Throwing a rotten tomato is one of life's surprising pleasures. There is the aesthetic delight of watching the overripe orb take flight, of seeing its seeds shoot out of its ruptured side like sparks from a comet. There is the satisfying "splat," when a rotten tomato lands. And there is the undeniable thrill that comes from doing something "bad." According to all the authorities, you aren't supposed to throw rotten tomatoes.

The fall is high season for soft, leaking and just plain rotten tomatoes. So as the leaves fall, the tomatoes have been flying. They land only in approved landing zones. These are fence posts and the weedy areas close to our plot in the community garden at Druid Hill Park.

But the flying tomatoes, can never, repeat never, land on or near a person. Even your brother.

The pumpkins have also been a source of garden entertainment. Pumpkin vines know no boundaries. They grow faster than a teen-ager and are about as unruly. They hang around after just about every thing else in the garden has died.

We grew a lot of pumpkins, mostly by accident. The original plant was a leftover from my son's second-grade science class. Last June, when school let out, the 8-year-old proudly carried home one of the pumpkin plants his class had grown from seeds. We planted it in the garden, somewhere.

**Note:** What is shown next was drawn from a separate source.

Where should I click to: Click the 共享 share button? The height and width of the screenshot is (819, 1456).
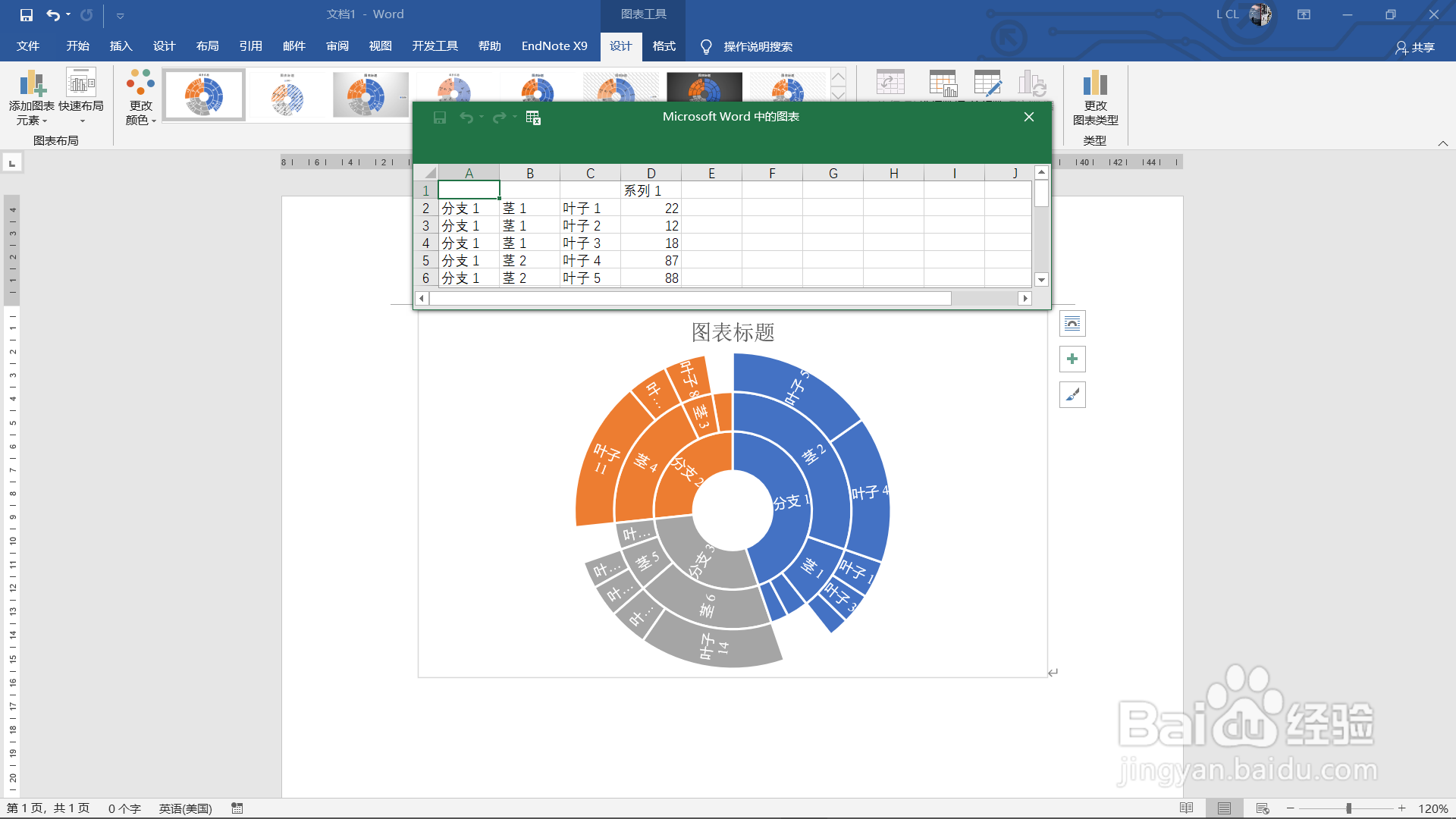pyautogui.click(x=1415, y=47)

Good gardeners draw a diagram, showing what they have planted where. It keeps order in the garden. Next year, I am

going to do that. This year, I tried to keep track of everything in my head. Things were OK until the pumpkin started spreading out. When my fading memory was matched against the fast-moving vines, the pumpkins were the clear victors.

By late summer, the pumpkin vines ruled. They had choked out the cucumbers, were threatening the tomatoes and were

terrorizing vegetables in neighboring gardens.

I attempted to discipline these rogue pumpkins in the same way I handle my misbehaving kids. I yanked them back into line. The pumpkins responded like my kids. They straightened out, for about five minutes.

Most of the pumpkins were about the size of softballs. But one was a super achiever. It grew and grew. For weeks, the 8-year-old and I watched and watered the great orb. And then one Sunday morning when we arrived at the garden ready to pick it, it was gone. A pumpkin-napping.

My son and I thought the giant pumpkin had been nabbed by a petty criminal who was going to sell it for quick cash. But it turned out that the big pumpkin had been picked by Ben, a 5-year-old, and his parents. They had figured the pumpkin was theirs, which it probably was.

The confusion stemmed from the fact that the pumpkin grew in an area of the garden my son and I had shared with Ben and his family. During the summer, our two families visited the garden at different times. So we rarely saw each other.

All along, each boy in each family figured the big pumpkin belonged to him.

So, now, to solve the custody problem, the parents -- in consultation with the kids -- worked out pumpkin visitation rights. First, the big pumpkin stayed with Ben, who took it to his school. There it impressed the kindergarten class and reportedly wowed even a few passing, worldly eighth-graders.

Next, Ben's dad and I met in the parking lot and exchanged the goods. I took the pumpkin home. The plan is to get the pumpkin back to my son's science class, where it was born, or at least where we think it was born.

After that, the agenda is vague. But pumpkins, like tomatoes, eventually rot. And when that day comes, I can think of no better way to say goodbye to the garden than to hold a gigantic pumpkin toss.